亜月とにかく優生に飲ませようと水を汲んでいたが、凌からはがれないことには飲ませることも出来ない。


「つーか凌マジで顔いいよなー。うらやましいんらけど、俺」

「あーそーですか、ありがとーございます。分かったから気持ち悪ィんだよ、さっさと放せ・・・ッ」

「ちょ、優生こんなに力強かったっけ? こんな細い腕の何処に力が・・・ッ!!」

「うー、眠ぃー・・・凌あったけー・・・巫人もあったけー・・・」

「優生ー!! 夢の世界に行く前に手ェ放してあげよう!! ね? っていうか俺もいつの間にか掴まれてるんだけど・・・凌助けて!!」

「今無理だっつの・・・つかコレ、俺ら絞められてね? ちょ、痛てててててマジで放しやがれこのバカ」


すかーっと完全に寝込んでしまった優生が離れたのは、約30分後のことだった。
亜月も手伝ってやっと引き剥がすことに成功した優生をシートの端に寝かせておいて、凌はがりがりと頭をかく。


「二度とこのバカに酒飲ませんじゃねぇぞ」

「最初に飲ませたの凌じゃない」

「そこはお前が気付いて止めろ」

「いいじゃない、私には被害無かったし。
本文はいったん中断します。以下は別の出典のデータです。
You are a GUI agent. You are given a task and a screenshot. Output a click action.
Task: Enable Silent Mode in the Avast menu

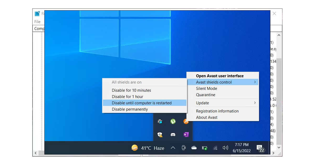[207, 89]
慌てる凌が見れて楽しかったわ」


そう言ってごくごくと飲み物をあおる杉村を見て、凌は盛大に溜息を付いた。
それを聞いた巫人が小さく頷いたのを見て、凌がぎろりと視線を移す。


「なんだよ」

「え、いや、別に?」


にこにこと笑う巫人の表情は、何かを楽しんでいる杉村のそれととても似ている。
イライラを募らせながら、凌は優生が目を覚ました時にどうしてやるか色々と考えをめぐらすのだった。


「・・・っくしゅ・・・」

「あれ? 山本、風邪でも引いたの?」

「噂でもされてたんじゃない? 凌かっこいいし」


亜月が心配して首を傾げたが、巫人がそれをクスクス笑ってからかった。
鼻をこすりながら、凌は眠そうな目を自分の手に移して、ふわっと小さくあくびをする。


「でも風邪引くって言ったら・・・優生くんの方が風邪引きそうだよね。こんなところで寝ちゃったし」

「馬鹿は風邪引かねーから大丈夫だろ」


凌がさらっと言った言葉に巫人がまた小さく噴出した。
亜月が苦笑しているのを横目に、凌はまた小さくくしゃみをした。
それを見ながら、杉村は「もしこれで凌が風邪を引いたら、兄さんに私が怒られるのかしら・・・」と、少しだけ冷や汗をかいて、顔を引きつらせる。
どうか風邪を引きませんように、という杉村の祈りも虚しく、この後日凌は熱を出してしまったのだった。